Curly tail: a 50-year history of the mouse spina bifida model

Abstract

This paper reviews 50 years of progress towards understanding the aetiology and pathogenesis of neural tube defects (NTD) in the curly tail (ct) mutant mouse. More than 45 papers have been published on various aspects of curly tail with the result that it is now the best understood mouse model of NTD pathogenesis. The failure of closure of the spinal neural tube, which leads to spina bifida in this mouse, has been traced back to a tissue-specific defect of cell proliferation in the tail bud of the E9.5 embryo. This cell proliferation defect results in a growth imbalance in the caudal region that generates ventral curvature of the body axis. Neurulation movements are opposed, leading to delayed neuropore closure and spina bifida, or tail defects.

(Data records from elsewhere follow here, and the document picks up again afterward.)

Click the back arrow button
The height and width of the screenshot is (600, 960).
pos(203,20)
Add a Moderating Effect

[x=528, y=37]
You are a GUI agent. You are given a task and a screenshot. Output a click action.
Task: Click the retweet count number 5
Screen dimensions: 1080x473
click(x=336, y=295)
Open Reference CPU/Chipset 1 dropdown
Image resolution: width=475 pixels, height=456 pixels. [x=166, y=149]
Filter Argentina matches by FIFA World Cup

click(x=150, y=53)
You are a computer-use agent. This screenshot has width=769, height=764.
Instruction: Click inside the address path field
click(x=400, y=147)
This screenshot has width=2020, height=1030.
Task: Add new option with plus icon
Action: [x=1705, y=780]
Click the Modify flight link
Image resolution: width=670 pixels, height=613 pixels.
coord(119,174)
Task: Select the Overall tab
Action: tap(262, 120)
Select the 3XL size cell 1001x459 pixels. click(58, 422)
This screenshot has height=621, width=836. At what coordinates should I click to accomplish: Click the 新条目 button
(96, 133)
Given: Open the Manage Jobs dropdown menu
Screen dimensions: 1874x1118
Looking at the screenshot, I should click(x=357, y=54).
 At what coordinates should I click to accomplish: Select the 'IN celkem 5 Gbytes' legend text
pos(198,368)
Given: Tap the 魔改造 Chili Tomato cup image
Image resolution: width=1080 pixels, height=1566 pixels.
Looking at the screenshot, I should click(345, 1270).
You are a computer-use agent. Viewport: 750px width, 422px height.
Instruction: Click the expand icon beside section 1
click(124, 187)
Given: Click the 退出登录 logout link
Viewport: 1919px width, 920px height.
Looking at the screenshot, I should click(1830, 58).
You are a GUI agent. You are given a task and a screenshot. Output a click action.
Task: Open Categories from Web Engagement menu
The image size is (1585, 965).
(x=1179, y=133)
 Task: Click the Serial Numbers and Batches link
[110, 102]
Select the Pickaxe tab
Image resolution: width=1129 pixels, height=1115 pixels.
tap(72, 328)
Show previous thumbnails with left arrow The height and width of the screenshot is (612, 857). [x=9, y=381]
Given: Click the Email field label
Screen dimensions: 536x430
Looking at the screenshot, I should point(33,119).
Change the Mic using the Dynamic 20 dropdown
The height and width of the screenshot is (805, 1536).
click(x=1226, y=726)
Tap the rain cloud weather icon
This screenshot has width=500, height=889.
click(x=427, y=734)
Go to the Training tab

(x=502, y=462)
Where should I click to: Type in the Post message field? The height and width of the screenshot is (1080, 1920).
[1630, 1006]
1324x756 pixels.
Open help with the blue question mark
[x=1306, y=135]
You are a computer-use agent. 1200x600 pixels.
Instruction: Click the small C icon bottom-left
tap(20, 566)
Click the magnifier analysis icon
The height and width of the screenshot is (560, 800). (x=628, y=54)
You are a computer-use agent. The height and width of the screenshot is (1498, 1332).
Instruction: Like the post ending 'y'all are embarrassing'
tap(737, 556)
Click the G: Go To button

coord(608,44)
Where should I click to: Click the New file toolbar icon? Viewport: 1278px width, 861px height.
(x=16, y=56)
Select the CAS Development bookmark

It is interesting to reflect that these advances have been achieved in the absence of information on the nature of the ct gene product, which remains unidentified. In addition to the principal ct gene, which maps to distal Chromosome 4, the curly tail phenotype is influenced by several modifier genes and by environmental factors. NTD in curly tail are resistant to folic acid, as is thought to be the case in 30% of human NTD, whereas they can be prevented by myo-inositol. These and other features of NTD in this system bear striking similarities to the situation in humans, making curly tail a model for understanding a sub-type folic acid-resistant human NTD.

Figures

Figure 1

Adult curly tail mouse (ct/ct) with a curl in the proximal region of the tail and a healed sacral spina bifida. Such mice appear otherwise normal, are fertile, and live to old age.

Figure 2

Appearance of NTD in curly tail embryos and fetuses. (a) Curly tail embryo (E10) with 30 somites. Closure of the PNP is delayed so that it remains widely open, with everted neural folds, indicating that elevation and subsequent convergence of the neural folds are failing. This neurulation delay has been demonstrated to result from enhanced curvature of the caudal body axis, which is clearly visible in this embryo. The large size of the PNP at this stage indicates that it will not close. (b) Curly tail embryo (E11) with 40 somites. The PNP has failed to close, with the result that the neural tube is persistently open from the level of the 28th somite onwards. A marked eversion of the neural folds, and the beginning of a curled tail are visible. This non-closed PNP will develop further into spina bifida aperta. (c). Curly tail embryo (E13), exhibiting all three manifestations of the ct phenotype: exencephaly (EX), lumbosacral spina bifida (SB) and a curled tail (CT). Scale bar: 1 mm for all figures.

Figure 3

Movement of curly tail mice 1950 - 2000

Figure 4

A diagrammatic summary of our current understanding of the pathogenesis and prevention of low spinal NTD in the curly tail mouse. The central sequence depicts the molecular, cellular and tissue events that are known to occur in curly tail embryos. Left and right sides of the diagram show preventive agents and experimental interventions that can prevent curly tail NTD, with an indication of the level of the pathogenetic sequence at which these influences act.